Data provided:
──────────────────────────────
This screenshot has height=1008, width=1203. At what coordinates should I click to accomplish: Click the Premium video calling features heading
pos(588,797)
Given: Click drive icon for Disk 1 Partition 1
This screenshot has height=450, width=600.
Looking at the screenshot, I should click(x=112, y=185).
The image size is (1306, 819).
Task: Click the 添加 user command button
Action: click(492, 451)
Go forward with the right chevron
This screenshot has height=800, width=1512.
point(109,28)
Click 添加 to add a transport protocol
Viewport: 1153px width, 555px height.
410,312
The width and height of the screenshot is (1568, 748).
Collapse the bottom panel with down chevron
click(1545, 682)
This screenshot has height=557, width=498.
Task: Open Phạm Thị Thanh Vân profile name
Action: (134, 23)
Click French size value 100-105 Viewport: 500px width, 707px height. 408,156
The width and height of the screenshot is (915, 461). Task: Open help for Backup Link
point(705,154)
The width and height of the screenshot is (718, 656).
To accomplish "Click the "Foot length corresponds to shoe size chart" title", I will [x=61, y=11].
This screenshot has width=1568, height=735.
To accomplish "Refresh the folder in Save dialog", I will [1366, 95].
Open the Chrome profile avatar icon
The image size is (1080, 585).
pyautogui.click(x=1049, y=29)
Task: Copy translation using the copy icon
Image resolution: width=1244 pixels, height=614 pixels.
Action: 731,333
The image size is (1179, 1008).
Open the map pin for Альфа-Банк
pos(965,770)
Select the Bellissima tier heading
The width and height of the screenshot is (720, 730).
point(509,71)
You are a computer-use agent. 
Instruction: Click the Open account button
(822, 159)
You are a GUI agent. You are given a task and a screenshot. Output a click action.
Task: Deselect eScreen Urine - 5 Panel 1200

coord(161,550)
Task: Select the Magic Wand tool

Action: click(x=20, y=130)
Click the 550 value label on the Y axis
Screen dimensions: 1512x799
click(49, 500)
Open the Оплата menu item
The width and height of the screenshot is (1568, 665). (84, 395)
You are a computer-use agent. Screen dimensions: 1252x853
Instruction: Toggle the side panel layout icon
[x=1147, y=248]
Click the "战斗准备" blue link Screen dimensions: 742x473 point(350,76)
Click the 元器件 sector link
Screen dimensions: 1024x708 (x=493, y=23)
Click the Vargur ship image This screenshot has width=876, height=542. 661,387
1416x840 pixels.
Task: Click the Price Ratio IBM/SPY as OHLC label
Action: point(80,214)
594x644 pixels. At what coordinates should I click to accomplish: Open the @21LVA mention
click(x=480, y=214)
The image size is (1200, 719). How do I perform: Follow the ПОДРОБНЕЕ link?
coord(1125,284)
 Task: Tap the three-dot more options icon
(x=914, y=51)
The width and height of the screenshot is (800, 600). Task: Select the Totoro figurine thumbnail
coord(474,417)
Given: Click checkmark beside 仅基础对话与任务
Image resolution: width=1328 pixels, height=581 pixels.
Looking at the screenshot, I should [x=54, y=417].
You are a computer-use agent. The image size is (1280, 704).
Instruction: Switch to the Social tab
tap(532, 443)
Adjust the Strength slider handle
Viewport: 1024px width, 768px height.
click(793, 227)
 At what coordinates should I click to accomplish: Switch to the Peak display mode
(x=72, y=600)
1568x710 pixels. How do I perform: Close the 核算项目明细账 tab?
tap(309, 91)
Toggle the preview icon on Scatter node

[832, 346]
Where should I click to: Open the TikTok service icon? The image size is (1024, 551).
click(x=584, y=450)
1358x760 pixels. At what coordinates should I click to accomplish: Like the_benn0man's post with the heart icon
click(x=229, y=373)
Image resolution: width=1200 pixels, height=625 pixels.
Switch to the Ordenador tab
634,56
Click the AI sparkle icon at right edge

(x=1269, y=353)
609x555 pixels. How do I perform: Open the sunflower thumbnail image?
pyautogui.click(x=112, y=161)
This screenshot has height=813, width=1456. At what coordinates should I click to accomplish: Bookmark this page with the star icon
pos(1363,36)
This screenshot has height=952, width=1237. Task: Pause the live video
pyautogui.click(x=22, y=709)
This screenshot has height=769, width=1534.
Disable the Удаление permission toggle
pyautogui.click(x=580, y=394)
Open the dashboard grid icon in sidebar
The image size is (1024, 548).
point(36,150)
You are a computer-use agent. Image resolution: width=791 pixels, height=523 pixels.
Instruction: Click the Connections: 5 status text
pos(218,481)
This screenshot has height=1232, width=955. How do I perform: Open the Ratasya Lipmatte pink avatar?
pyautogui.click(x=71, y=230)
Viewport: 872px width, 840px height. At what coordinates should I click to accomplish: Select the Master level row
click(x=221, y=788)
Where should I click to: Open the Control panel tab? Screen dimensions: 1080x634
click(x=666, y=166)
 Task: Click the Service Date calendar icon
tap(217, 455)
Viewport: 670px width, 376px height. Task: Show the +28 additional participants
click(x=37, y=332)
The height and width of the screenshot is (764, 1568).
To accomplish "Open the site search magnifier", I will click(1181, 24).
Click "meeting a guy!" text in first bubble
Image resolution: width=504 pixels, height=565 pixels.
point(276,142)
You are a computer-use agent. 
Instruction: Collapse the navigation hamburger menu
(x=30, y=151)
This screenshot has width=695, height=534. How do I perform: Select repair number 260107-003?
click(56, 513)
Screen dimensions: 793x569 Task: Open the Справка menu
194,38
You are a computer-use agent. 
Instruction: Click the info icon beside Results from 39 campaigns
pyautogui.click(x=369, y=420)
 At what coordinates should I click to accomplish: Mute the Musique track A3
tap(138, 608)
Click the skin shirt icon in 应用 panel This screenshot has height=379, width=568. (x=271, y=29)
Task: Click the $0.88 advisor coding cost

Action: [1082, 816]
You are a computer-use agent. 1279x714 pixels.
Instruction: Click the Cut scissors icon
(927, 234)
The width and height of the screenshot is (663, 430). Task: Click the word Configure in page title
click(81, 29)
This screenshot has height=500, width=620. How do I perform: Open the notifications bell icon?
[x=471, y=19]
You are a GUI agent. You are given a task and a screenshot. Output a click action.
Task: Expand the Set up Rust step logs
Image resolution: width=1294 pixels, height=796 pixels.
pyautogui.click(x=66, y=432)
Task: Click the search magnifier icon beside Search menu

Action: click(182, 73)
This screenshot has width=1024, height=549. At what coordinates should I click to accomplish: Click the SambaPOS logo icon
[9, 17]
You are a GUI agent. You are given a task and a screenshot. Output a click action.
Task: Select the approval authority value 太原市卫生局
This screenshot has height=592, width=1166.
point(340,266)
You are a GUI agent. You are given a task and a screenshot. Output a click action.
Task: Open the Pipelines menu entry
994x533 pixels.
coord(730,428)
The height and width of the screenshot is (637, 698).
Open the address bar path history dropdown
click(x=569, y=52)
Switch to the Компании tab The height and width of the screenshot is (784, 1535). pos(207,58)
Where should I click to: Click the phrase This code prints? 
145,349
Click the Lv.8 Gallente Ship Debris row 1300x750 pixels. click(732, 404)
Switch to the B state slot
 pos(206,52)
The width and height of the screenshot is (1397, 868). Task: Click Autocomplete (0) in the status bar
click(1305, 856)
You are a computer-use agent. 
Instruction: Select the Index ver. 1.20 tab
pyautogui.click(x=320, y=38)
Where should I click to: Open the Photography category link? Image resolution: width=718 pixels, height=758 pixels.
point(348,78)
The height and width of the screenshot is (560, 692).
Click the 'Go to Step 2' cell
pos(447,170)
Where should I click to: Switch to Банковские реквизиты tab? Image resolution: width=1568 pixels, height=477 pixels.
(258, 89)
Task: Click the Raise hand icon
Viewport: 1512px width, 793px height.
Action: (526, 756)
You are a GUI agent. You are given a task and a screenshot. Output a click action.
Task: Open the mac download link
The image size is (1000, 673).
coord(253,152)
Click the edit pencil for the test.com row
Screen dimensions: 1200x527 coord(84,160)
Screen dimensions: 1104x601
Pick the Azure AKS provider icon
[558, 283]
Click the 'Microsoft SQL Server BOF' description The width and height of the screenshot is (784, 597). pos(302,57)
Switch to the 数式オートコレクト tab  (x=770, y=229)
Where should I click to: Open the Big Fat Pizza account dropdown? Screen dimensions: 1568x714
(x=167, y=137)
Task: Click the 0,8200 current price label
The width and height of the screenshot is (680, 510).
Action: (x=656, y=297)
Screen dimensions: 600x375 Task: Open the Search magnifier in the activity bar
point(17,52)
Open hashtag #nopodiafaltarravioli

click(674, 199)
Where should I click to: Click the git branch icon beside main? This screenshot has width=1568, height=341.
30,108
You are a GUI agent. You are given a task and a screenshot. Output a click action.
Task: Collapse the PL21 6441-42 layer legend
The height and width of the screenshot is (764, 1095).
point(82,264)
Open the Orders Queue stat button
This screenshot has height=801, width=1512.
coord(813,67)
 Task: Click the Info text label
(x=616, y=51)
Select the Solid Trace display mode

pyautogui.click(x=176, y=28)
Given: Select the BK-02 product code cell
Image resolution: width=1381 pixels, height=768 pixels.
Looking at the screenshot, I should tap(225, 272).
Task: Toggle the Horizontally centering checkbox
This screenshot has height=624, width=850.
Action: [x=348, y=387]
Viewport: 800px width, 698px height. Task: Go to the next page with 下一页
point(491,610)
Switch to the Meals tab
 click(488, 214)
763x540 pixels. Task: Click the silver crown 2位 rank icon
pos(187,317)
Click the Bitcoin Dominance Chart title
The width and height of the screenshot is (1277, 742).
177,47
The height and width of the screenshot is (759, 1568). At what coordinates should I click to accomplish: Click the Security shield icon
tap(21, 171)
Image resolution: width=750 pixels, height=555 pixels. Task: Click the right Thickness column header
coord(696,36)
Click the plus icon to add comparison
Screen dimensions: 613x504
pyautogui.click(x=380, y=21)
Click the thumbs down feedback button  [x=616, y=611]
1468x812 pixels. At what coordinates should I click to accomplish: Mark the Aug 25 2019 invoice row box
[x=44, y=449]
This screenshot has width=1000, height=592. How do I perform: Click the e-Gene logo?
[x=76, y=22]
──────────────────────────────
To do:
Only an exact reproduction of the lines from the one with "Task: Toggle the" to the end of the listing is expected.

Exercise output:
Task: Toggle the Horizontally centering checkbox
This screenshot has height=624, width=850.
Action: [x=348, y=387]
Viewport: 800px width, 698px height. Task: Go to the next page with 下一页
point(491,610)
Switch to the Meals tab
 click(488, 214)
763x540 pixels. Task: Click the silver crown 2位 rank icon
pos(187,317)
Click the Bitcoin Dominance Chart title
The width and height of the screenshot is (1277, 742).
177,47
The height and width of the screenshot is (759, 1568). At what coordinates should I click to accomplish: Click the Security shield icon
tap(21, 171)
Image resolution: width=750 pixels, height=555 pixels. Task: Click the right Thickness column header
coord(696,36)
Click the plus icon to add comparison
Screen dimensions: 613x504
pyautogui.click(x=380, y=21)
Click the thumbs down feedback button  [x=616, y=611]
1468x812 pixels. At what coordinates should I click to accomplish: Mark the Aug 25 2019 invoice row box
[x=44, y=449]
This screenshot has width=1000, height=592. How do I perform: Click the e-Gene logo?
[x=76, y=22]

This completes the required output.